* [Given text]
Tuesday, July 26, 2011
Wednesday, July 20, 2011
Of course I love going in actual bookstores—who doesn’t!-- whether it’s Borders, Barnes & Noble, my local Red Balloon Bookshop for children, Sixth Chamber used books, Garrison Keillor’s Common Good Books, Louise Erdrich’s Birchbark Books in Minneapolis, or my old haunts in the Bay Area—Kepler’s, Book Passage. So many fabulous bookstores, so little time.
But where do I BUY my books?
Honestly? I have bought mostly online for at least ten years now. I have a budget like most people—price matters. Time matters—I don’t like running around looking for books that are not on the shelves. I go to bookstores to browse and see the books, pick them up, and spend time with them. And then I buy books I didn’t know I was going to have to buy—budget be damned. But for books I know I want or need to read for work, I buy them online quickly, efficiently, and with free shipping. I don’t think I’m different from most people. So no wonder bookstores have seen their business drop and drop and drop…..and that was before the e-book explosion.
Historically, when the corporate chain stores first opened (and I’m sadly old enough to remember when they were new) it was all about huge selection and price leverage over the independents. The price wars were between the chain and the independent bookstores. Right there and then we started watching the painful disappearance of hundreds of independent stores as Borders, Barnes & Noble, and other chains came in down the block from them (every bit like You’ve Got Mail).

* [Stated task A] Rewrite the entries starting with the line containing "Task: Select the Device ID value text" and going on through the last line of the entries, with "Device ID" changed to "Serial Number" and nothing else altered. Omit the pictures.
The text above and the entries below have no connection to each other.

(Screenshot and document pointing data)
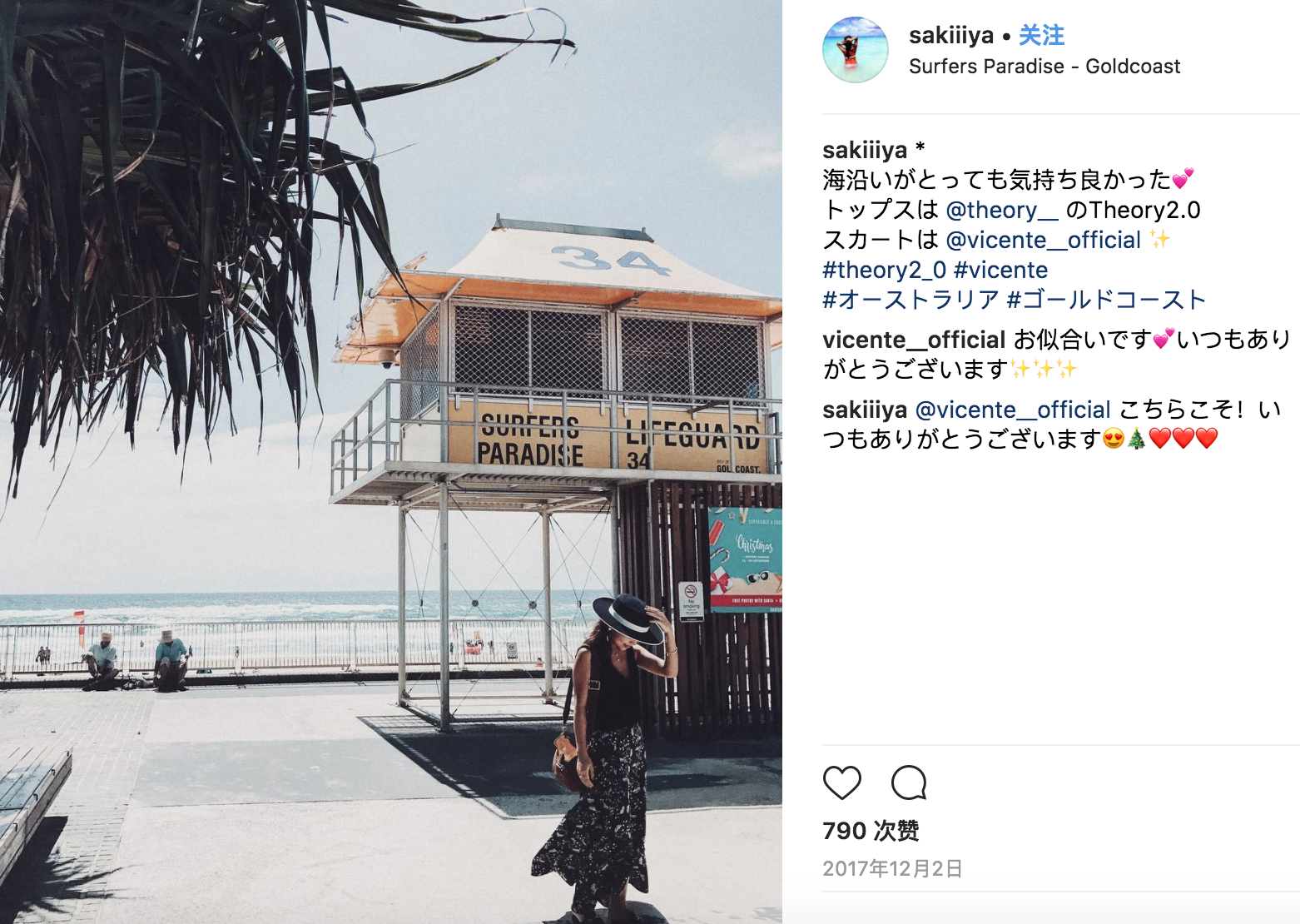Click the lifeguard tower photo

point(391,462)
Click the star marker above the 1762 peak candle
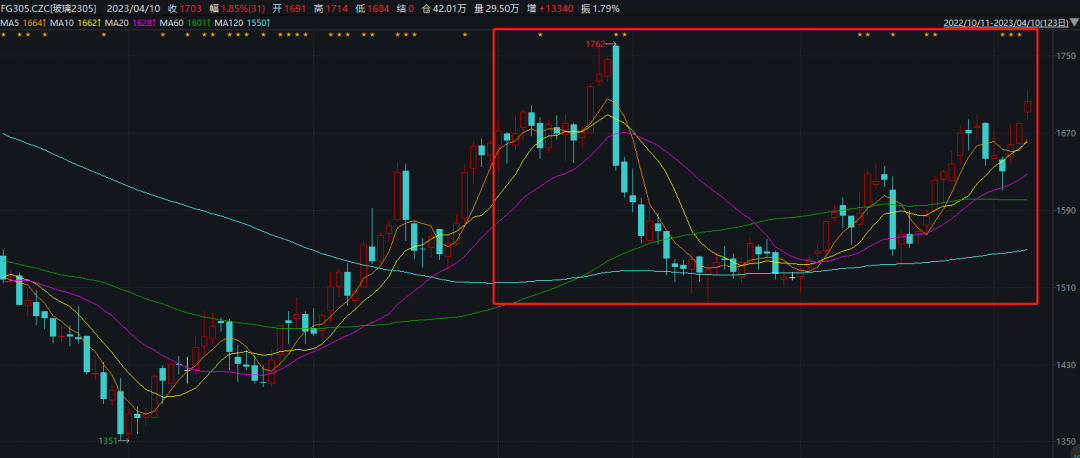Screen dimensions: 1080x458 (616, 35)
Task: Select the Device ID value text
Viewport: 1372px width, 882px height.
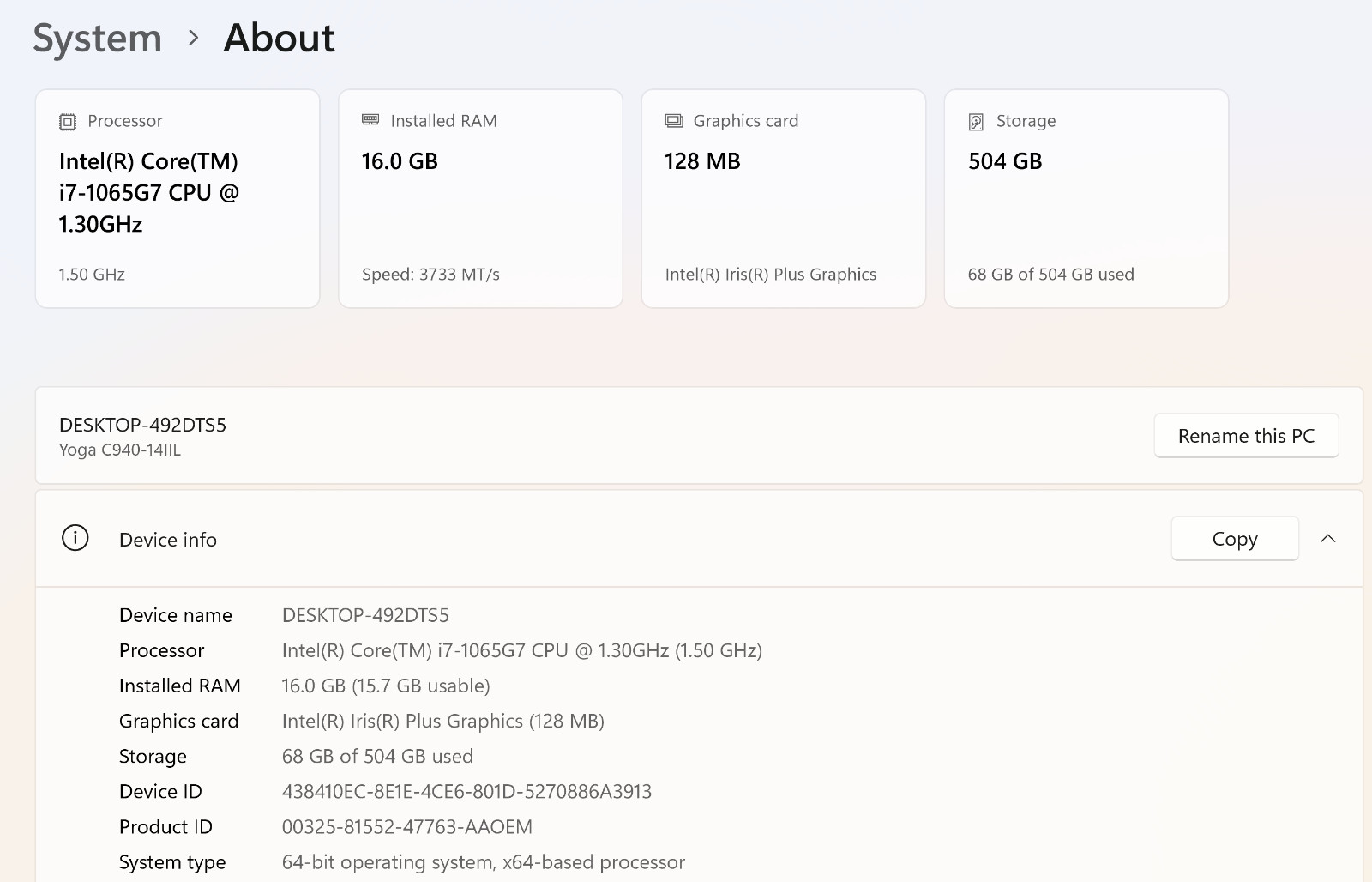Action: pos(466,791)

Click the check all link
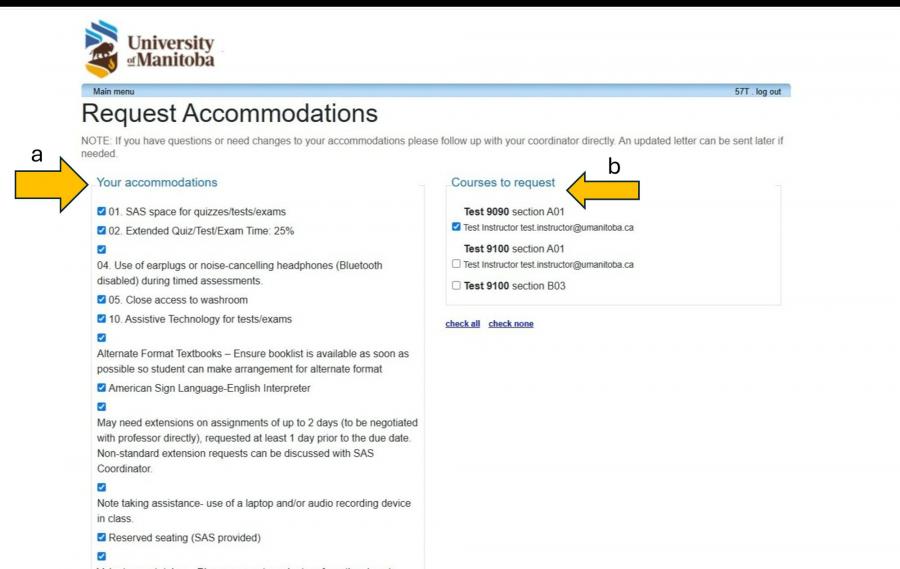click(462, 324)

* [Stated task B] Continue the blog post about bookstores and buying books online, picking up right after its final sentence.

* [Task result A]
Task: Select the Serial Number value text
Viewport: 1372px width, 882px height.
Action: pos(466,791)

Click the check all link
click(462, 324)

* [Task result B]
Then came Amazon, and even the corporate bookstores cried FOWL and struggled to compete with Amazon’s pricing. Then Amazon became King Kong, calling major shots and ruling the publishing show in many ways. The brick-and-mortar bookstores started losing their power way back then, over a decade ago. E-books and online commerce just finished something that had already started.
Do we care if Borders or Barnes & Noble is gone? That is a world I can envision and not lose any sleep over. As author Brian Freeman says: “First, large retailers don't devote much real estate to books, so their selection is extremely limited. If your name isn't James Patterson or Nora Roberts, you may never wind up on their shelves, which means readers will find it harder to browse and discover new writers.”
Having no physical bookstores is the biggest problem for the new and “midlist” authors because readers need to browse in order to find them. For the average author—anyone who isn’t a bestselling name—it doesn’t matter what happens to any of the chain stores. It matters what happens to the independent booksellers. It matters that authors continue to have avenues to be published, that their books are available in as many formats as possible, and that they have both online and offline avenues to connect to readers.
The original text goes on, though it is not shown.